Honeywell Strengthens Safety For Lithium-Ion Batteries And Electric Vehicle Workers

As the adoption of electric vehicles (EVs) continues to grow, Honeywell (NASDAQ: HON) has created innovative solutions to address safety concerns across the spectrum of EV manufacturing and use. The company’s lithium-ion (li-ion) battery safety sensors help play a crucial role in detecting potential battery fires, which can protect drivers. Additionally, its suite of personal protective equipment (PPE) and gas detection solutions help safeguard workers in EV plants.

“With more than 10 million EVs sold around the world last year, we’re seeing how pivotal they are in making the future of sustainable travel a reality,” said Sarah Martin, president of Honeywell Sensing & Safety Technologies. “However, achieving sustainability goals can’t compromise safety. Honeywell’s portfolio of solutions enables safer production and operation of EVs, helping to drive tomorrow’s transportation industry forward. 

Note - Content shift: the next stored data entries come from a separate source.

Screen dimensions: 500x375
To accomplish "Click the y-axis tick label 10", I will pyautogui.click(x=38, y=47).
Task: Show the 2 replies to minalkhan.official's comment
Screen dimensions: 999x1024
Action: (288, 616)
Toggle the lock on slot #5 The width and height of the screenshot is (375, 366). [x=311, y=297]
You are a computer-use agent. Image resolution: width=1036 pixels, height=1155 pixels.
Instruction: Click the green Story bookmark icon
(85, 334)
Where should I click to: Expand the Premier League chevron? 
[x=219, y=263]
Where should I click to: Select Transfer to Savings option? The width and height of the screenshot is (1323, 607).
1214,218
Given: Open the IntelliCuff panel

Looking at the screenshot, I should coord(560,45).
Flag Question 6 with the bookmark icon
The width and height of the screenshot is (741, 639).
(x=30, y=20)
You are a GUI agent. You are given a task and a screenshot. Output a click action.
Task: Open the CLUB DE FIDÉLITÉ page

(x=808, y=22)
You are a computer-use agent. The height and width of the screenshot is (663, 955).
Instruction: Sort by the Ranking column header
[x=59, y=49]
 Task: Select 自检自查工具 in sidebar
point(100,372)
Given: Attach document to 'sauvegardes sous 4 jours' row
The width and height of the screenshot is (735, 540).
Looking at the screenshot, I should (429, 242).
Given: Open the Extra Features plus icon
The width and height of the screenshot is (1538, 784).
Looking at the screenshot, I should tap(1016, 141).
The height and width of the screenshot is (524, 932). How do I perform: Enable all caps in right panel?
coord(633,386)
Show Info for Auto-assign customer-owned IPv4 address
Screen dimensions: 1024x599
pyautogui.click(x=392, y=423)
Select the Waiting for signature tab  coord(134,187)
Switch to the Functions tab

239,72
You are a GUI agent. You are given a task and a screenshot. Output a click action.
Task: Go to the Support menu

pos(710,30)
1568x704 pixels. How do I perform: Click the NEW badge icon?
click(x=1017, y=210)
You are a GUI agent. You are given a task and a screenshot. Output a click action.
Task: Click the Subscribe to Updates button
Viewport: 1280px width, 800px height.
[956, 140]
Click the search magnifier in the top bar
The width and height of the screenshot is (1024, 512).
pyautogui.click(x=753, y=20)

India's EV market is expected to grow at an impressive compounded annual growth rate (CAGR) of 49% from 2022 to 2030. India is taking rapid strides towards achieving its target of 30% EV market share by 2030. Electric scooter use is also on the rise: more than half of India’s three-wheeler vehicle registrations last year were electric and electric two-wheeler market is expected to grow by 27.3% to USD 6161 Million by 2030. 

Demand for gigafactories—massive battery plants and EV factories—and jobs in these facilities, is also growing in regions around the world. In India, an additional 10 million direct jobs and 50 million allied jobs may be needed in this sector by 2030.

This growth, however, can raise safety concerns. Li-ion batteries that power EVs can experience rare but dangerous "thermal runaway" incidents, causing intense and prolonged electrical fires. Workers assembling batteries face risks like hand injuries, exposure to chemical hazards and potential electrocution.